Die Umsetzung von mehreren Views ist klar, doch wann ist dies sinnvoll oder wobei setzt man mehrere views ein.

Ich schreibe nun nur eine Swing-Oberfläche. Wofür könnte dort z.B. eine zweite View hinzukommen?


----------



## gizmo (19. Aug 2009)

Das klassische Beispiel ist:
Du hast eine Tabelle mit Daten und ein Diagramm, welches die Daten visualisiert.
Wenn du nun die Daten in der Tabelle änderst, soll das Diagramm aktualisiert werden.


----------



## Marcel_Handball (19. Aug 2009)

Also stellt die View nicht immer die gesamte Oberfläche dar, sondern ist dabei häufig nur ein Teil der GUI, z.B. ein Panel im Frame?


----------



## gizmo (19. Aug 2009)

Das kannst du implementieren wie du willst. Wenn du die Panels einigermassen autonom gestaltest, gewinnst du flexibilität.

Meistens hat eine MVC-Applikation mehrere Views, Controller, Models. Es kann auch mehrere Views auf dasselbe Model geben. Das MVC Konzept hilft dir hier beim Updaten der Views.


----------



## Painii (19. Aug 2009)

GUI ist meist view+controller, ja. (Interface kann eben Ein- und Ausgabe sein)

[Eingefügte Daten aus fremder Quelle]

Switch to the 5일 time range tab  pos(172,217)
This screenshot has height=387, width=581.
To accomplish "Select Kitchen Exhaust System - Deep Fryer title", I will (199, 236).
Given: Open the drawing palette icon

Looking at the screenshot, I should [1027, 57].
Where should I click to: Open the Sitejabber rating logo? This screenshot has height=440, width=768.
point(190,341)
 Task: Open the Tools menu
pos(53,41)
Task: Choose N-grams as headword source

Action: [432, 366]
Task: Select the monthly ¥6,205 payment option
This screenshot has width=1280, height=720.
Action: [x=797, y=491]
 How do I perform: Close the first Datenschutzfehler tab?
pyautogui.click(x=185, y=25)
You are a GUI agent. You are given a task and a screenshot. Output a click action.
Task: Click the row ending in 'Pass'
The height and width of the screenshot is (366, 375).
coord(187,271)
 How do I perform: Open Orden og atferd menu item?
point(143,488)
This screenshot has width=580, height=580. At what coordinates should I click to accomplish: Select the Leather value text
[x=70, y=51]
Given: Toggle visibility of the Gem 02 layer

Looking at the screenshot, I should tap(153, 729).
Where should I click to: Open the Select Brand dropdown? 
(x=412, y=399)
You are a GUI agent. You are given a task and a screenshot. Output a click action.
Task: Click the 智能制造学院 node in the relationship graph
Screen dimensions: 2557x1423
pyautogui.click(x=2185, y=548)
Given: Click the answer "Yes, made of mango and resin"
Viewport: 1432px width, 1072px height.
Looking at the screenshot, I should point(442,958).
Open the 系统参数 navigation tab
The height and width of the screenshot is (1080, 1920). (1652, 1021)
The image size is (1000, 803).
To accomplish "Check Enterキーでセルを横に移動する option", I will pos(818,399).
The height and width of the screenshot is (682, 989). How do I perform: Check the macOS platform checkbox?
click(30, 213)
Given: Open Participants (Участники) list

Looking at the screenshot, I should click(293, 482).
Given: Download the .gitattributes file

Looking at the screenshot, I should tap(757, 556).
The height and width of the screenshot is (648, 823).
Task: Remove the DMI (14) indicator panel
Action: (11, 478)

Ein Button zum erstellen von einem Objekt wäre Controller, eine Auflistung aller Objekte aber View.


----------



## JohannisderKaeufer (19. Aug 2009)

Ein weiteres Beispiel für verschiedene Views sind Computerspiele bei denen man eine 3D-Ansicht hat und auf eine weitere View in der eine 2Dimensionale Kartenansicht dargestellt wird.


----------



## Marcel_Handball (19. Aug 2009)

Alles klar, danke an alle für die Infos!


----------



## sliwalker (20. Aug 2009)

Kann auch noch ein ziemlich beliebtes Szenario beisteuern:

Du schreibst erst eine Swing-Applikation. Dein Chef findet es toll und nun soll es für alle im Browser verfügbar sein.
Viel Spaß ohne MVC.


----------